Thoracosopy is minimally invasive surgery of the thoracic cavity (chest). This can be very advantageous in the diagnosis and treatment of diseases with greatly reduced pain, discomfort and recovery time. Similar to laparoscopy, small incisions are made into the thorax and are used as ports for cameras and instruments for visualization, diagnosis and treatment.

When is Thoracoscopy Considered as an Option?

The most common indications for thoracoscopy are for the diagnosis and treatment of pericardial diseases and tumors. Pericardial effusion (fluid in the membrane around the heart) results in compression of the heart and eventual heart failure.
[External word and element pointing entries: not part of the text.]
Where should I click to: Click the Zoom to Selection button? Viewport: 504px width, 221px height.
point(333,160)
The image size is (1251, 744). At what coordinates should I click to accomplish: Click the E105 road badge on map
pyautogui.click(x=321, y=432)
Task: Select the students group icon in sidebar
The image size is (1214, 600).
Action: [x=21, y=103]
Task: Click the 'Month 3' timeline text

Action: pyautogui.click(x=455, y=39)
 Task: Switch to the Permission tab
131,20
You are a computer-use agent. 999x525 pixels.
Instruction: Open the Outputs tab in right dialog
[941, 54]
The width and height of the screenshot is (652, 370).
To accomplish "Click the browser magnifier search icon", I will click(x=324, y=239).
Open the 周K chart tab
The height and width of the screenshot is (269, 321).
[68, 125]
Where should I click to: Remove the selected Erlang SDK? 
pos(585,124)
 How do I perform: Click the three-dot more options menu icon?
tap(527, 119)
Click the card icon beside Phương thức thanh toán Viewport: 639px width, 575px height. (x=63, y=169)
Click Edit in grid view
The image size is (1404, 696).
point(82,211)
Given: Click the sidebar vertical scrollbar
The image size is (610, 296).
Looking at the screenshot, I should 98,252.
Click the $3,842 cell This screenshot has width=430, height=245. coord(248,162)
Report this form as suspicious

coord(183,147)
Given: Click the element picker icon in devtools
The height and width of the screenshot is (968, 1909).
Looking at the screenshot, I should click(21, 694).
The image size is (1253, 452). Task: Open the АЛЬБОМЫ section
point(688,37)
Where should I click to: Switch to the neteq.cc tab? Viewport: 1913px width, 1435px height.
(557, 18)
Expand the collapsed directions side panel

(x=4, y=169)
This is commonly caused by tumors of the heart and by pericardial effusion with no known cause. Removal of the pericardium has been the classic treatment of this disease; but with thoracosopy we are able to make a small window in the pericardium to allow the fluid to escape and decompress the heart with less discomfort to your pet, rather than cutting the sternum to access the heart.

Other applications for thoracoscopy are the diagnosis of various cancerous diseases of the thorax including lung tumors, mesothelioma, thymoma and ectopic thyroid tumors. In some cases, these tumors can also be treated with thoracoscopy.

Is Surgery Performed the Day of My First Appointment?

No. Your pet must be evaluated before surgery. This entails MedVet taking a complete medical history, physical examination, and detailed discussion of the recommended procedure. Preoperative bloodwork may also be performed depending on your dog’s age and health.

How Long Will My Pet Be Hospitalized After Surgery?

Patients generally go home the day following surgery.

What is the Aftercare like Following Surgery?

Aftercare for your pet is dependent on the procedure performed, but in general consists of between two and four weeks of activity restriction. This means leash-based activities only, with no running, jumping, playing or stair climbing. When your pet is not supervised, he/she should be confined to a cage, crate or small room. Detailed instructions will be discussed with you at the time of your pet’s discharge from MedVet.

Do I have to Bring My Dog Back to MedVet for a Check up?

Yes, routine follow up exams are advised so that we can be sure recovery is progressing along as expected.

MedVet’s Surgery Department is uniquely qualified to perform all of these advanced procedures. Our specialists have received focused training in minimally invasive techniques and have performed hundreds of these procedures with successful results. All procedures include the administration of anesthesia by the most highly trained technical staff who are under the supervision of a board certified veterinary anesthesiologist using the best monitoring equipment to ensure your pet’s optimal safety and comfortable recovery.